Real estate, the most debt-ridden sector, saw its leverage level reach 197% last year, nearly double the figure for 2008, according to Natixis. The investment bank estimates that almost one-third of listed companies in the sector are “zombies” — businesses that are on the brink of default but still taking on more debt.

“The share of zombies in the real estate sector literally doubles the average in [corporate] China,” said Iris Pang, senior economist for greater China at Natixis. Evergrande Real Estate, for example, saw its ratio of total liabilities to earnings before interest, taxes, depreciation and amortization — or EBITDA — leap to 15.4% at the end of 2015 from 8.5% a year earlier.

The figure climbed to 28.6% from 14.9% at Greenland Holdings, 26.8% from 9.7% at Sunac China Holdings, and 58.5% from 20% at Shui On Land.

A study released in May by brokerage CLSA of China’s property, mining, manufacturing, utilities, construction, and wholesale and retail sectors counted potential problem debts of 14 trillion yuan ($2.14 trillion) as of the end of 2015.

The property sector represented over half the total, at 54.1%, with industries plagued by excess capacity, such as utilities, steel and coal, accounting for much of the rest. Notably, most of the recent corporate bond defaults have come from these loss-making sectors too, including state-owned power equipment manufacturer Baoding Tianwei Group and Dongbei Special Steel Group.

Worries about large-scale layoffs, especially in the steel and coal industries, have held the government back from pushing strongly on necessary capacity cutbacks.
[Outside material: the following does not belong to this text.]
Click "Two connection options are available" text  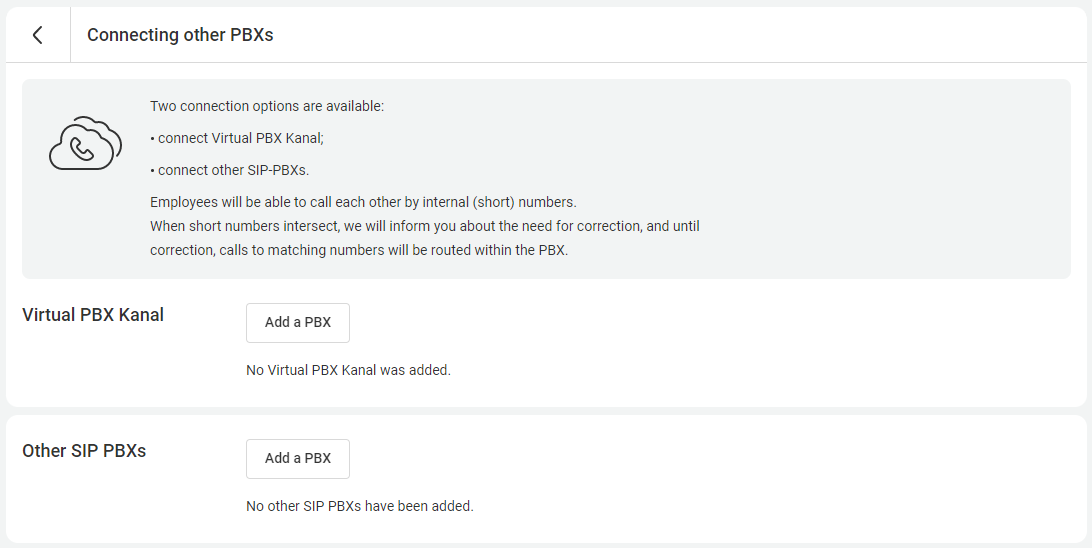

Instead, state banks have continued to extend more loans, said Francis Cheung, head of China-Hong Kong strategy at CLSA. Cheung estimates that the actual proportion of questionable debts on the books of China’s banks stands at 15-20%, compared with the 5.76% total reported by the central bank at the end of the first quarter for nonperforming loans and so-called special mention loans.
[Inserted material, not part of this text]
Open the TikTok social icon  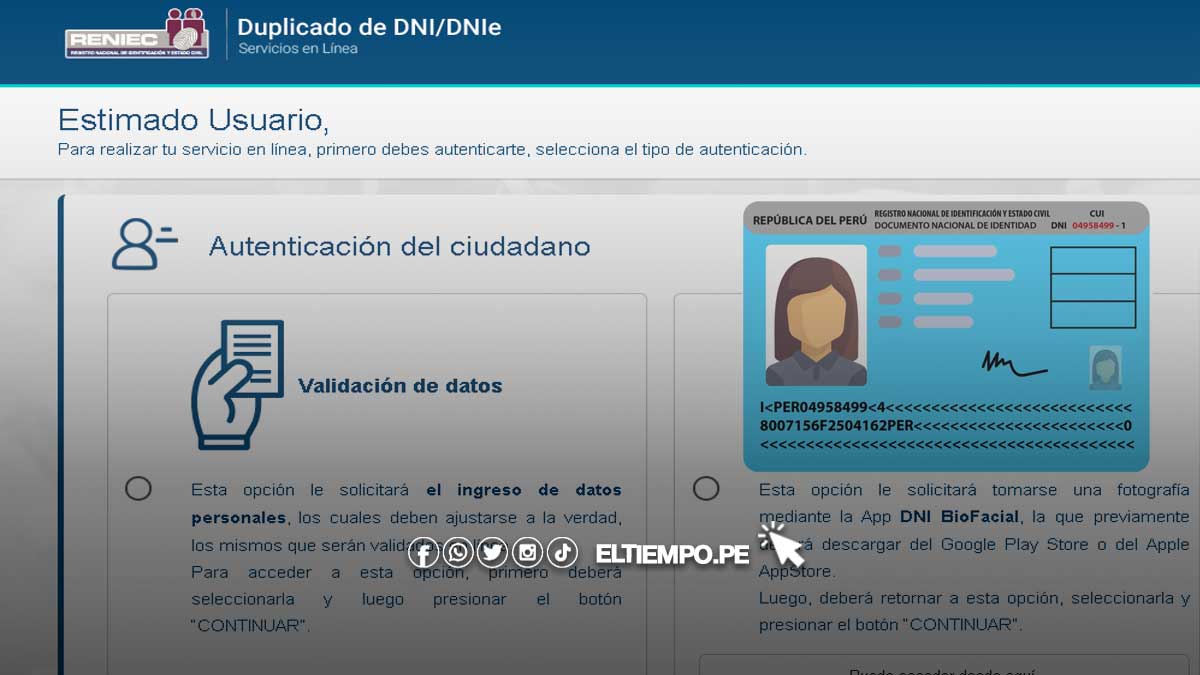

The combined effect of new international accounting rules and China’s banking regulations means that up to 10.6 trillion yuan in new capital will be needed to cushion the financial system, Cheung said.

“The biggest downside risk to investing in Chinese banks is their nonperforming loans that have yet to be fully reported,” said Ken Wong, client portfolio manager at Eastspring Investments, the fund management arm of UK insurer Prudential.